The city is in the early phases of design, and they need to hear your input about how community members use the area so a design can be reached that meets the needs of as many people as possible. The next step is for the city to dig through community feedback and come forward with a bunch of different design ideas. From there, more feedback will be gathered to guide which option they choose to move forward with. The city needs an active community group gathering this information and staying engaged so the final design can be effective.
We don’t need a sue-happy group that is willing to waste private and city money to delay a marginally-related bike plan that will have essentially no impact on the Westlake project. You, community member, should know that this lawsuit has almost nothing to do with the Westlake bikeway. It is a lawsuit to stop the entire city-wide plan, of which Westlake represents about 0.3 percent.
The Westlake bikeway project has design funding and is now operating independently of the Bike Master Plan, which is really just a bird’s-eye planning document. If you want to influence the Westlake project, get involved in the Westlake planning process. If you want to make people in every Seattle neighborhood angry and delay implementing a guiding document with comments and work from thousands of people behind it, then appeal the Bike Master Plan. If you prefer the former, I highly suggest you let the Westlake Stakeholders Group know.
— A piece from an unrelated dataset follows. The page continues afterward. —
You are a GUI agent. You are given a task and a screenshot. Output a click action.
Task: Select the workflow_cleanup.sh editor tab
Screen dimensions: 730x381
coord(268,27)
End this charade and come back to the table
Look, Westlake Stakeholders, let’s end this now. Drop this obviously misguided appeal to a city-wide community plan for safer streets. This plan is far bigger than Westlake, which is why you look so silly lawyering up and standing in its way.
What you’re doing represents the worst that public process has to offer. You are using legal power that not everybody has access to in order to delay a road safety plan that was crafted based on thousands of hours and comments volunteered by everyday residents who thought it was important to help make the streets where they live and work safer. Instead of trying to have an open conversation with the public, you are trying to use money and legal power to go over everyone else’s head, and you don’t seem to care who you step on in the process.
When neighbors of NE 65th Street were upset about a planned protected bike lane on that street, the city delayed releasing the plan to hold a series of public meetings to address those issues. After hours of public testimony, neighborhood walks and of tons of comments from people who live, work, play or travel through the area, the city came up with a series of alternative options. People again weighed in and eventually a compromise solution was selected. That is the option that is in the plan today. It didn’t make every single person happy (some neighbors and some people who bike found issue with it), but it does its best to meet the goals of the bike plan while also avoiding the most difficult-to-mitigate parts of the street.
This is how the public process is supposed to function. That public process was hard and involved a lot of heated arguments and comments. But it developed a result that can work.
What the NE 65th neighbors didn’t do was file a lawsuit and hold a bunch of closed room meetings. Things happened in the open. It was hard and ugly at times, but that’s how people find common ground sometimes. We’re all in this city together.
You run the risk of losing your political voice in the process. Nobody respects a backroom group who is willing to use legal strong-arming to get their way. But people do respect an organized community voice representing viewpoints of all people who live, work and play in an area.
Drop this appeal and refocus on the goal: A better Westlake for everyone.